== PROMPT ==
Starting at the line that contains "הנגישות] (18, 18)", return every line down to the end of the records below, exactly as written.

::::::::

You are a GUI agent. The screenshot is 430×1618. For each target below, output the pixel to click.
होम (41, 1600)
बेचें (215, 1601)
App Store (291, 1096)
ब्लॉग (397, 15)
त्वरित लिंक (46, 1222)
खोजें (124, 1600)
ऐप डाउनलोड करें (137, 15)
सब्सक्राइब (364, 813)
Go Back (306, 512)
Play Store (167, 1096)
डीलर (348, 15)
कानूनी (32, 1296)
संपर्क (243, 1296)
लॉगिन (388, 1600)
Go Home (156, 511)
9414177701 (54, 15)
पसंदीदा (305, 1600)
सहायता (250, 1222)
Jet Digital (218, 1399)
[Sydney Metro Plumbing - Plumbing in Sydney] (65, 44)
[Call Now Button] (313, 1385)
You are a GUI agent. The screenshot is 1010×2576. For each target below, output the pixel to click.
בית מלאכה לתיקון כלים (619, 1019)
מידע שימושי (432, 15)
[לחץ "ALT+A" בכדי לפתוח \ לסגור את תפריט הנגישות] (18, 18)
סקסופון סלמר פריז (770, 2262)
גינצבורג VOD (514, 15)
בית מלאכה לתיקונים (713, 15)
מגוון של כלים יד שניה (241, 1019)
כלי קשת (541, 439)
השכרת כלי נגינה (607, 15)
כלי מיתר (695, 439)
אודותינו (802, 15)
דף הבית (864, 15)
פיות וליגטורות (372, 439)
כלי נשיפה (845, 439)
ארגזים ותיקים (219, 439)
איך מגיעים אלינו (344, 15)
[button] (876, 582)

::::::::

== REPLY TO THE EXERCISE ==
[לחץ "ALT+A" בכדי לפתוח \ לסגור את תפריט הנגישות] (18, 18)
סקסופון סלמר פריז (770, 2262)
גינצבורג VOD (514, 15)
בית מלאכה לתיקונים (713, 15)
מגוון של כלים יד שניה (241, 1019)
כלי קשת (541, 439)
השכרת כלי נגינה (607, 15)
כלי מיתר (695, 439)
אודותינו (802, 15)
דף הבית (864, 15)
פיות וליגטורות (372, 439)
כלי נשיפה (845, 439)
ארגזים ותיקים (219, 439)
איך מגיעים אלינו (344, 15)
[button] (876, 582)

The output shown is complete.